[SERVER-15854] Improve logs when calling removeShard on a removed shard Created: 29/Oct/14  Updated: 18/Sep/15  Resolved: 13/Mar/15

Status: Closed
Project: Core Server
Component/s: Sharding
Affects Version/s: 2.6.4
Fix Version/s: 3.1.0

Type: Improvement Priority: Minor - P4
Reporter: Victor Hooi Assignee: Daniel Alabi
Resolution: Done Votes: 0
Labels: None
Remaining Estimate: Not Specified
Time Spent: Not Specified
Original Estimate: Not Specified

Issue Links:
Related
Backwards Compatibility: Fully Compatible
Participants:

 Description   

The procedure for removing a shard from a sharded cluster is to run the removeShard command twice.

The first invocation will start draining the shard.

Once that is complete, a second invocation will then remove the shard.

However, there is not progress given for when the drain is complete. This makes it quite possibly you may have to run the removeShard command several times, in order to see whether it starts the remove or not.

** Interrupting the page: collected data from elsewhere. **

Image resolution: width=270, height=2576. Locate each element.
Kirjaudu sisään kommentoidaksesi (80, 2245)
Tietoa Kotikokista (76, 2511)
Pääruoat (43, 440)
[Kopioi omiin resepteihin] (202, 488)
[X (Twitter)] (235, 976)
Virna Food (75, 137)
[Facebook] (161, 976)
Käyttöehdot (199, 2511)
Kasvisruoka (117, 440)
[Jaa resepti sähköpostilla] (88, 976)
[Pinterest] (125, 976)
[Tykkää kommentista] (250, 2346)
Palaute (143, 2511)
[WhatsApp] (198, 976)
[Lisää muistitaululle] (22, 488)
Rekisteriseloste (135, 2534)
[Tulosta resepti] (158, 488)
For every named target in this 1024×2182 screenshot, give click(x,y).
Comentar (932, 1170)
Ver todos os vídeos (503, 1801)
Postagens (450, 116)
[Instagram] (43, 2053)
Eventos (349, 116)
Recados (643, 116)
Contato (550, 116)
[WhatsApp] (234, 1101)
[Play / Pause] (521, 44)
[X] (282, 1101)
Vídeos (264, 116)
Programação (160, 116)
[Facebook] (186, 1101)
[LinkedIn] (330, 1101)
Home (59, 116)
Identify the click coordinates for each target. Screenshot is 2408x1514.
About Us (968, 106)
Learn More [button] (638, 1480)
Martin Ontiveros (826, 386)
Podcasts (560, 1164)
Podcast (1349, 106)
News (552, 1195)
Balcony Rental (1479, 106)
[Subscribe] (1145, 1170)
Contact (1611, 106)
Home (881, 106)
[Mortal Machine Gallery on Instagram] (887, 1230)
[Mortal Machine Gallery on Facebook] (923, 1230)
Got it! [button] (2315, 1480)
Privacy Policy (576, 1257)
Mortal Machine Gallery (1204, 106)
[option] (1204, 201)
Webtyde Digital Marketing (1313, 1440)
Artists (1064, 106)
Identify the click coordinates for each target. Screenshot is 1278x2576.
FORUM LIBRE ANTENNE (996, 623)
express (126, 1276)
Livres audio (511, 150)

Also, if you happen to run the removeShard command once the removal is complete, it prints a assertion message:

mongos> db.runCommand(
{ removeShard: "foobar" }
)
{ "code" : 13129, "ok" : 0, "errmsg" : "exception: can't find shard for: foobar" }

as well as a stack trace:

2014-09-19T19:08:19.071+0000 [conn139] Assertion: 13129:can't find shard for: foobar
2014-09-19T19:08:19.107+0000 [conn139] 0xdbc1f1 0xd66309 0xd49536 0xd49a8c 0xc62b78 0xc5a354 0xb764be 0xc5353a 0xb8c9dc 0xc7cae1 0xc528ff 0x6e6f29 0xd714ce 0x39d30079d1 0x39d2ce8b5d
 /opt/mongod27017/mongod/bin/mongos(_ZN5mongo15printStackTraceERSo+0x21) [0xdbc1f1]
 /opt/mongod27017/mongod/bin/mongos(_ZN5mongo10logContextEPKc+0x159) [0xd66309]
 /opt/mongod27017/mongod/bin/mongos(_ZN5mongo11msgassertedEiPKc+0xe6) [0xd49536]
 /opt/mongod27017/mongod/bin/mongos() [0xd49a8c]
 /opt/mongod27017/mongod/bin/mongos(_ZN5mongo15StaticShardInfo4findERKSs+0x358) [0xc62b78]
 /opt/mongod27017/mongod/bin/mongos(_ZN5mongo5Shard5resetERKSs+0x34) [0xc5a354]
 /opt/mongod27017/mongod/bin/mongos(_ZN5mongo11dbgrid_cmds14RemoveShardCmd3runERKSsRNS_7BSONObjEiRSsRNS_14BSONObjBuilderEb+0x16e) [0xb764be]
 /opt/mongod27017/mongod/bin/mongos(_ZN5mongo7Command22execCommandClientBasicEPS0_RNS_11ClientBasicEiPKcRNS_7BSONObjERNS_14BSONObjBuilderEb+0x2ba) [0xc5353a]
 /opt/mongod27017/mongod/bin/mongos(_ZN5mongo7Command20runAgainstRegisteredEPKcRNS_7BSONObjERNS_14BSONObjBuilderEi+0x32c) [0xb8c9dc]
 /opt/mongod27017/mongod/bin/mongos(_ZN5mongo8Strategy15clientCommandOpERNS_7RequestE+0x561) [0xc7cae1]
 /opt/mongod27017/mongod/bin/mongos(_ZN5mongo7Request7processEi+0x6ef) [0xc528ff]
 /opt/mongod27017/mongod/bin/mongos(_ZN5mongo21ShardedMessageHandler7processERNS_7MessageEPNS_21AbstractMessagingPortEPNS_9LastErrorE+0x69) [0x6e6f29]
 /opt/mongod27017/mongod/bin/mongos(_ZN5mongo17PortMessageServer17handleIncomingMsgEPv+0x4ee) [0xd714ce]
 /lib64/libpthread.so.0() [0x39d30079d1]
 /lib64/libc.so.6(clone+0x6d) [0x39d2ce8b5d]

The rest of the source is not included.